Within these limits playwrights do have techniques to lead an audience to see from a specific character's perspective. The authors often introduce monologues spoken by the character to reveal his thoughts. Another commonly used device is the soliloquy (наедине) in which the hero or villain reveals his her thoughts directly to the audience. Soliloquies were common techniques for revealing the thoughts and emotions of characters in sixteenth- and seventeenth-century plays. In the twentieth century they have again become an important element in experimental and nonrealistic drama. Another device, called an aside (в сторону), allows a character to address brief remarks to the audience, the reader, or another character which the other characters on stage are unable to hear.
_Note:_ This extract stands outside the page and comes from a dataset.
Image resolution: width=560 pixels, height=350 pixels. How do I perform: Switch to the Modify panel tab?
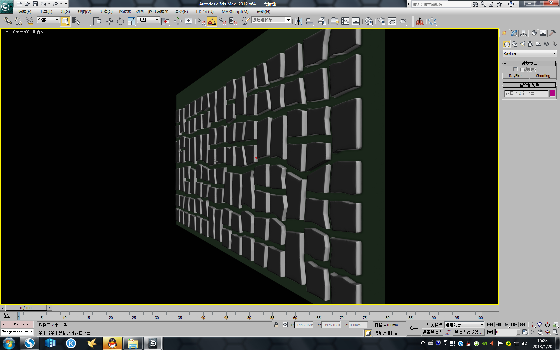pos(514,33)
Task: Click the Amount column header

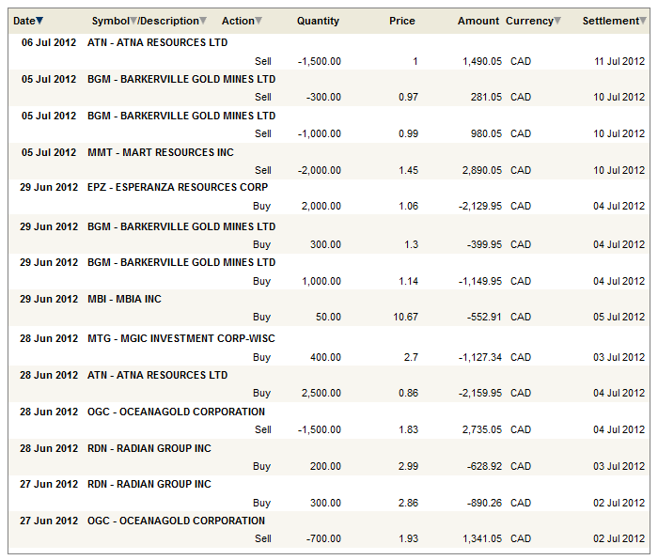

Setting, Sets, and Scenery

Setting in drama serves to place the action in a specific time and place and to help create the appropriate mood. In the text of a play, the setting is described in words, usually in the opening stage direction. In a production, however, the setting is brought to life through lighting, props, and scenery. Like characters, setting (or set) may be realistic or nonrealistic. Realistic settings require extensive scenery and stage furniture; the idea is to create as real an environment as possible. Nonrealistic settings are symbolic or representational; they are often pro­duced by unit sets—a single series of platforms, stairs, and playing areas that serve for all the scenery and the settings of the play.

Playwrights also use settings to convey information about the charac­ters and the world of the play.